Multi-way bucketed Cuckoo hashing for alignment-free sequence analysis

Investigators: Jens Zentgraf & Sven Rahmann
Funding: internal
Software: xengsort

In recent years, alignment free sequence analysis methods have gained importance, due to their superior speed at equivalent results in comparison to traditional mapping- and alignment-based methods. Recently, methods have emerged that are able to index very large collections of sequenced DNA samples (e.g. any genome ever sequenced).

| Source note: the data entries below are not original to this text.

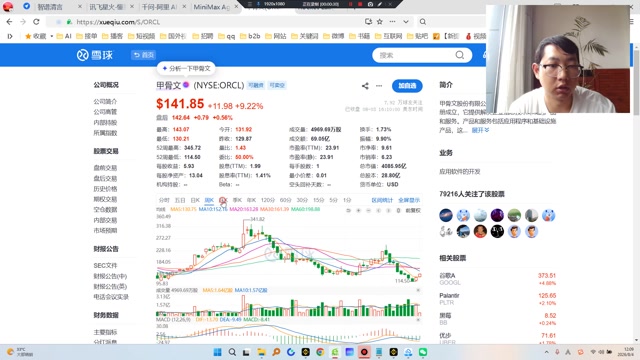Bookmark this page with the star icon
Image resolution: width=640 pixels, height=360 pixels.
(380, 22)
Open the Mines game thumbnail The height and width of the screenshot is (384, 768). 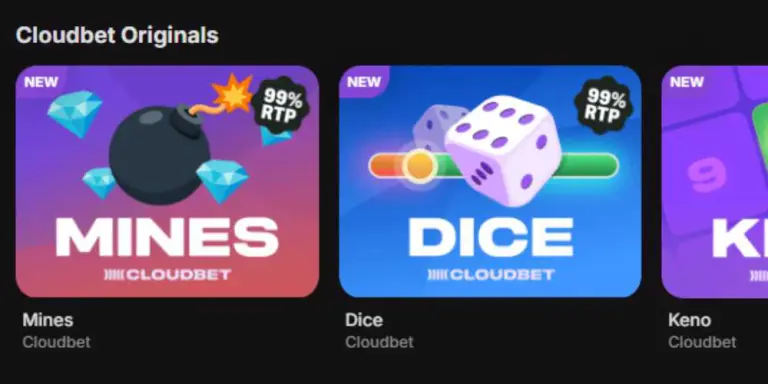pyautogui.click(x=167, y=181)
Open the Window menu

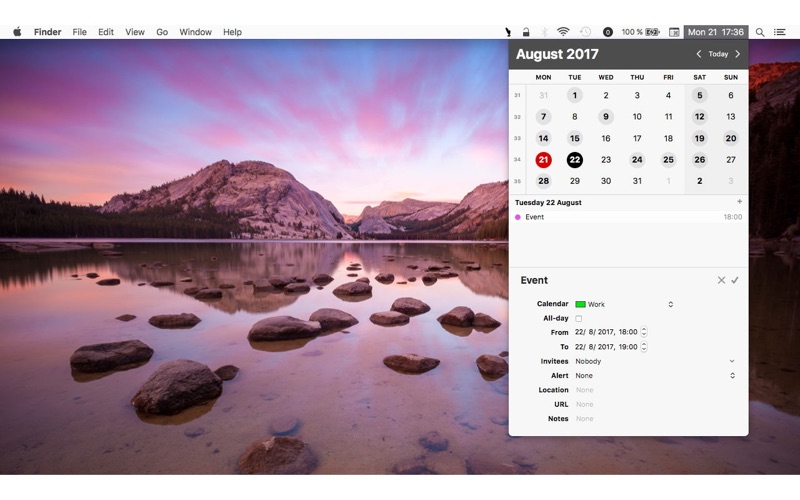click(x=195, y=32)
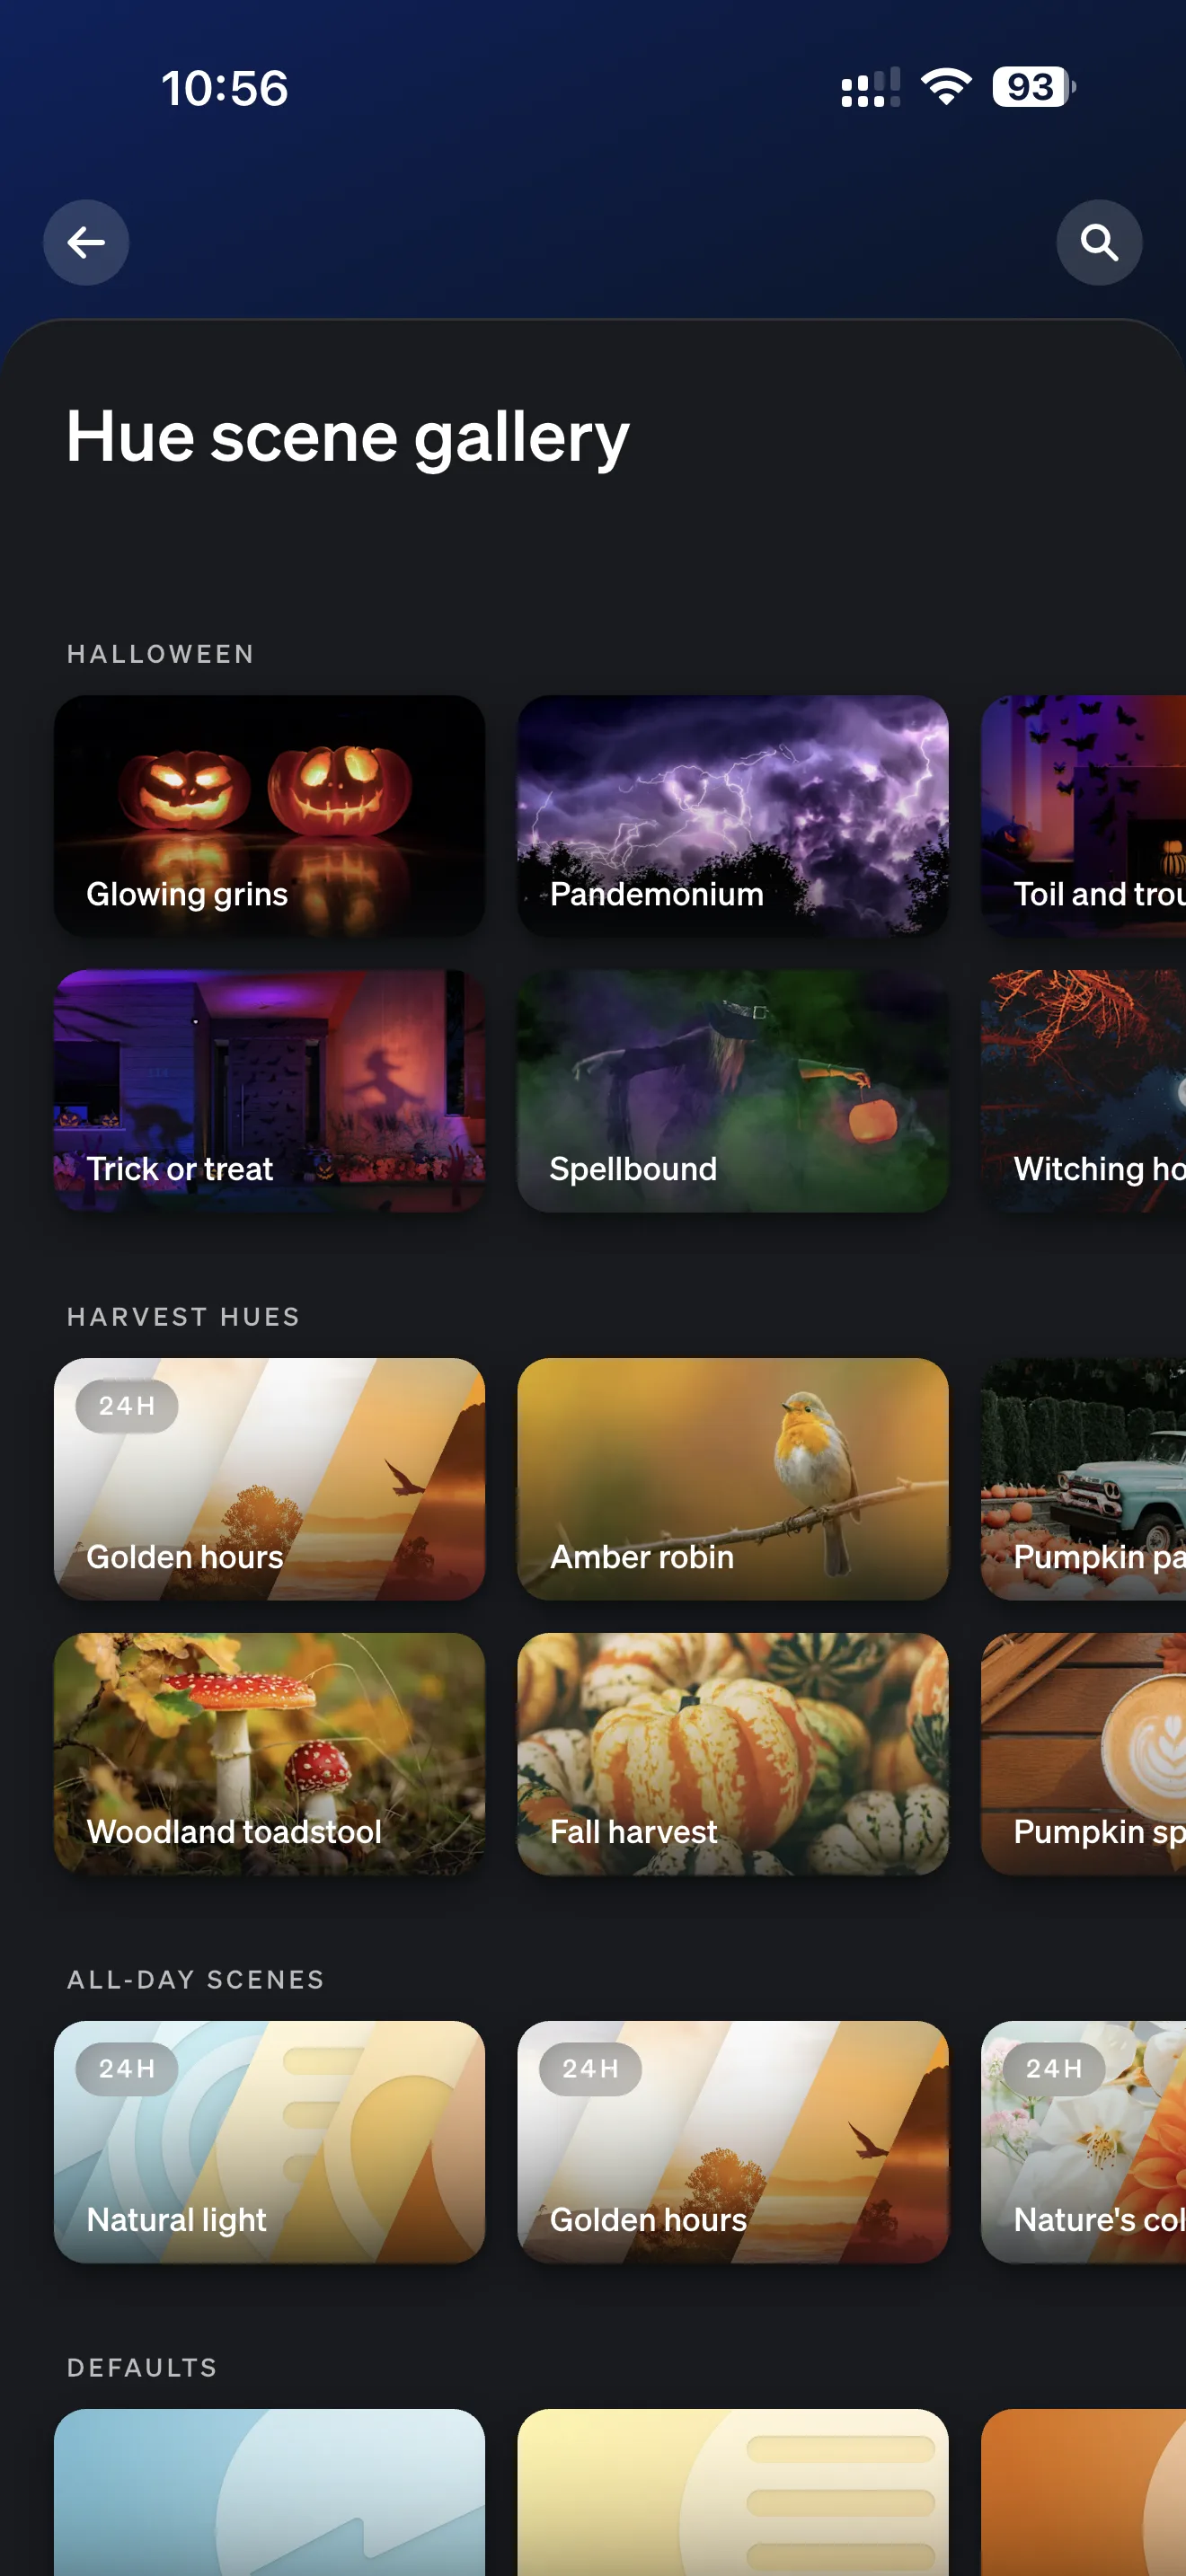The height and width of the screenshot is (2576, 1186).
Task: Open Golden hours under Harvest Hues
Action: pyautogui.click(x=269, y=1479)
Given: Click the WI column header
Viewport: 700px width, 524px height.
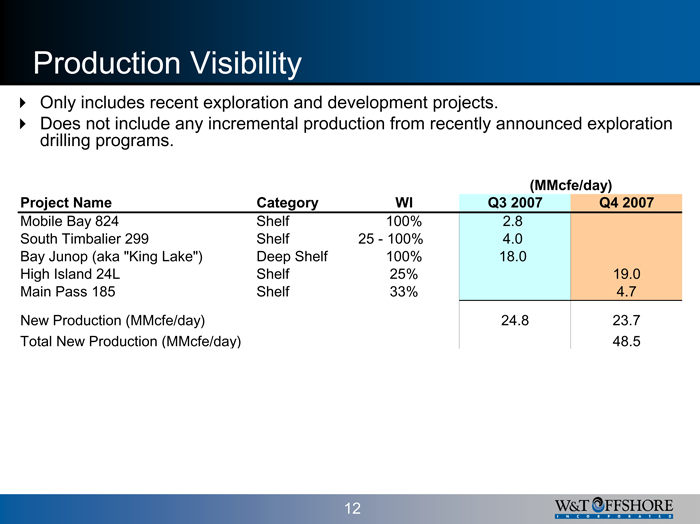Looking at the screenshot, I should [x=404, y=203].
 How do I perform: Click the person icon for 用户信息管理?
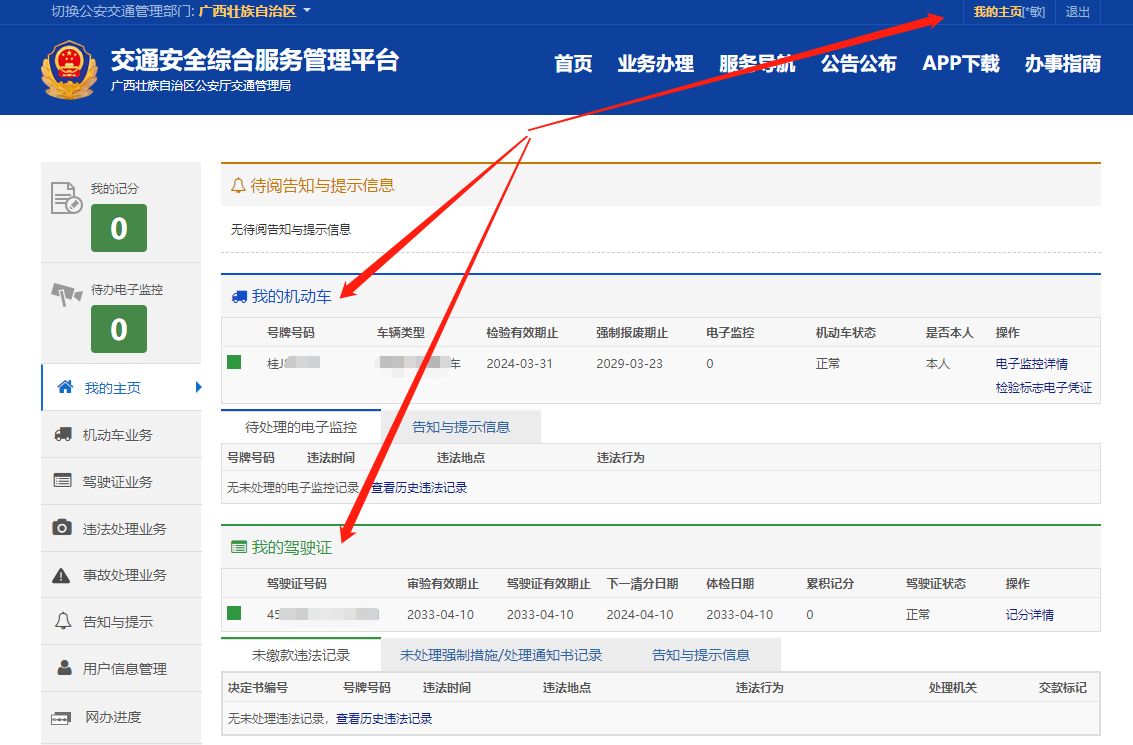(x=64, y=668)
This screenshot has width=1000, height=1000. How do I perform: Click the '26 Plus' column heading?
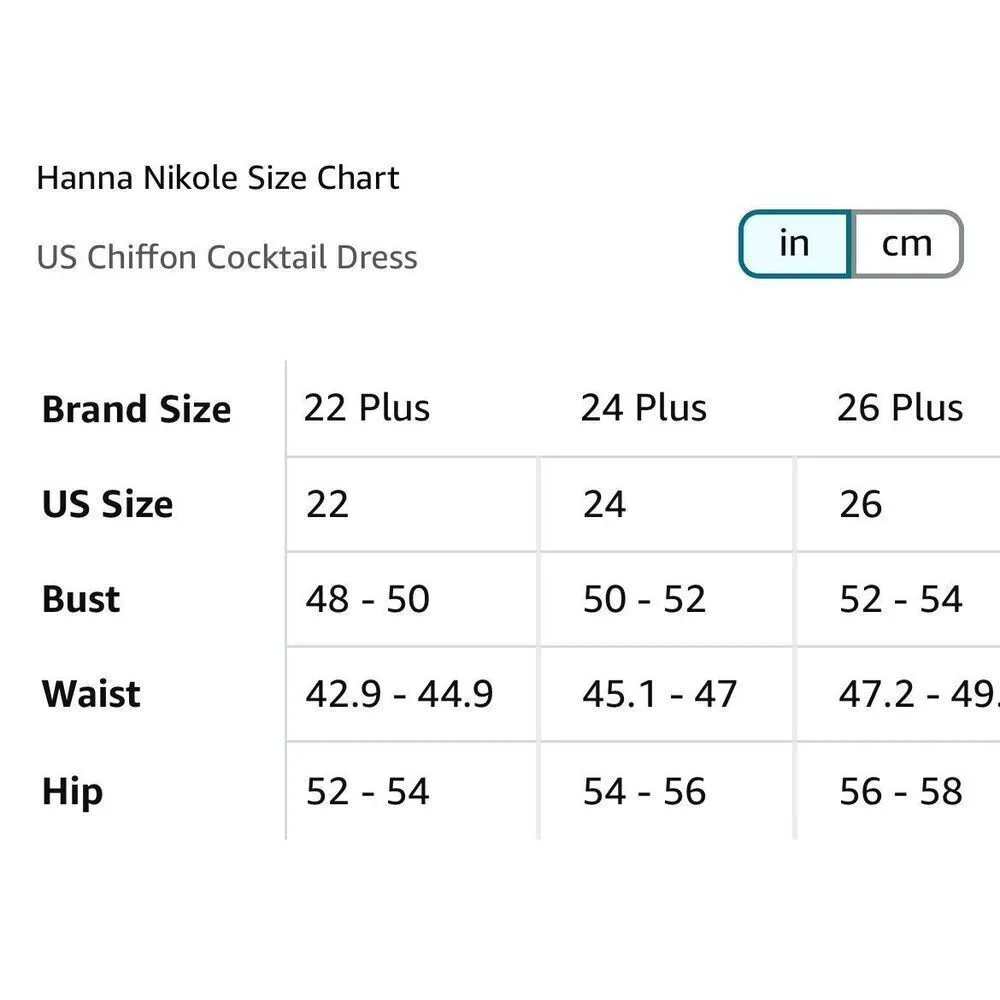(x=900, y=408)
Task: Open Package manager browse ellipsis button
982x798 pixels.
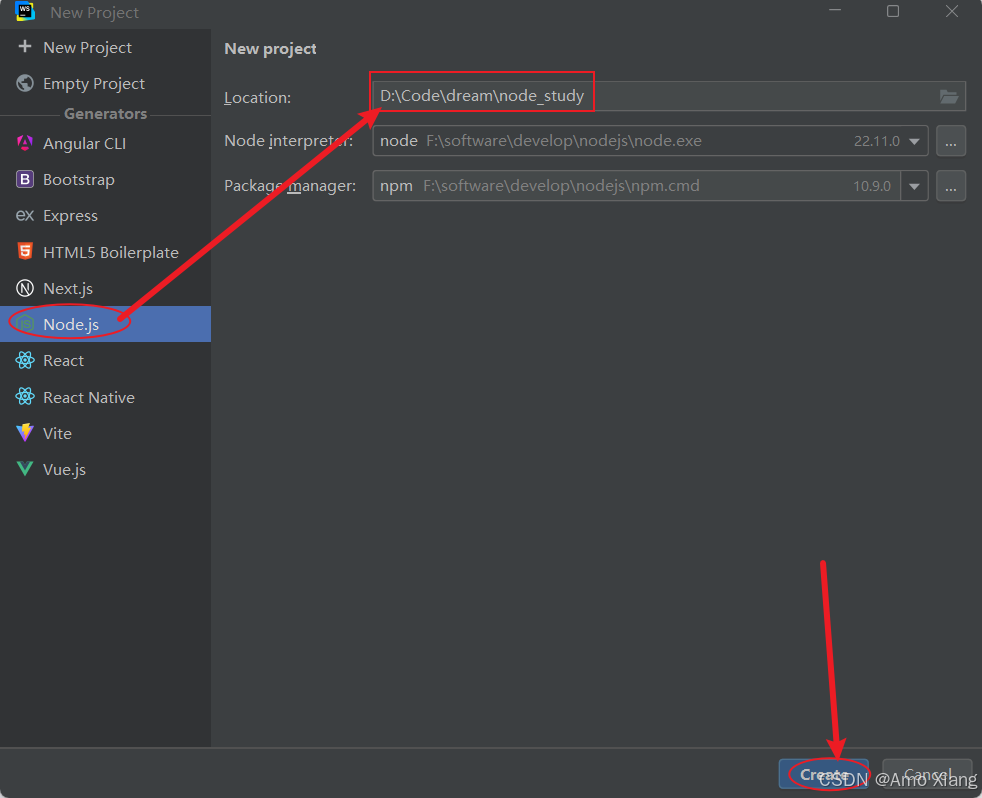Action: [951, 186]
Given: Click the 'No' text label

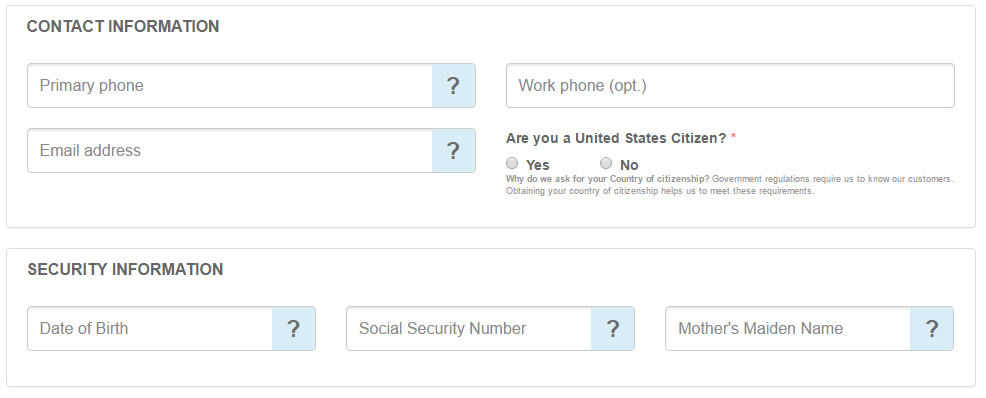Looking at the screenshot, I should 629,165.
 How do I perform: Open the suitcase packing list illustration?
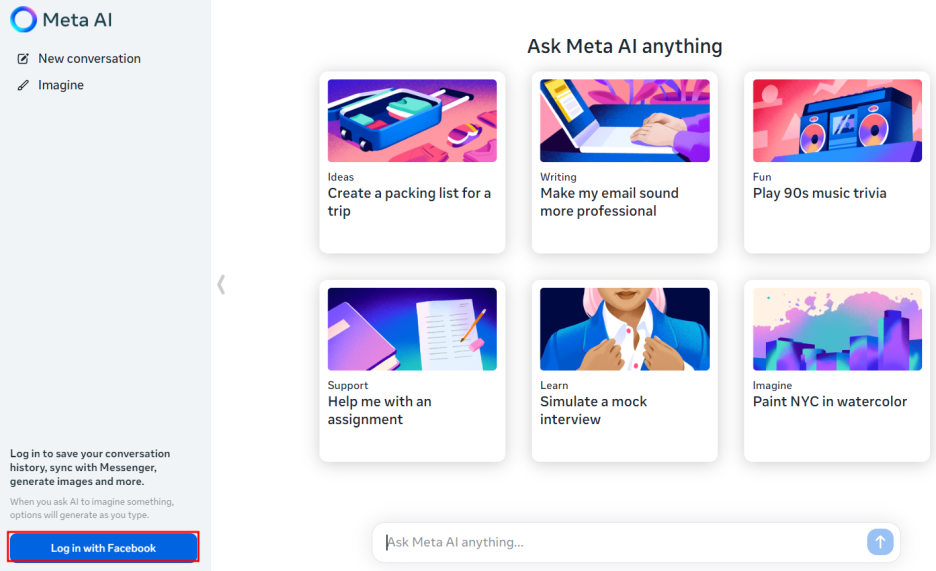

The basis of each alignment-free method is a so called k-mer dictionary (or key-value-store) hat associates a value (e.g., a transcript ID, chromosome number, species ID or counter) to each DNA substring of length k (from a genome or a sequenced sample). Almost always, such a dictionary is implemented via hashing. Ideally, considering that billions of k-mers have to be processed, such a hash table is both small and fast. It is both a science and an art to design fast and small hash tables for a given task.

In this project, we engineer multi-way bucketed Cuckoo hash tables using dynamic compilation at runtime and several other tricks of the trade to obtain so far unseen ultra-fast retrieval times. We also keep the memory requirements low by resorting to high fill rates (load factors) and techniques like quotienting.

Applications

We apply the engineered hash tables to several applications for alignment-free (k-mer based) sequence analysis, for example:

xenograft sorting, i.e., classifying reads from a mixed sample containing graft tumor and host reads
general-purpose k-mer counting
metagenomic read classification

Tutorial on modern hashing at GCB 2021

Jens Zentgraf and Sven Rahmann gave a tutorial on modern hashing methods for alignment-free (k-mer based) sequence analysis at the German Conference on Bioinformatics (GCB) 2021 online.

The slides are available online:

Publications

Jens Zentgraf & Sven Rahmann. “Fast lightweight accurate xenograft sorting”. Algorithms for molecular biology 16(1):2; Apr 2021.
Jens Zentgraf, Henning Timm & Sven Rahmann: Cost-optimal assignment of elements in genome-scale multi-way bucketed Cuckoo hash tables. ALENEX 2020: 186-198. SIAM.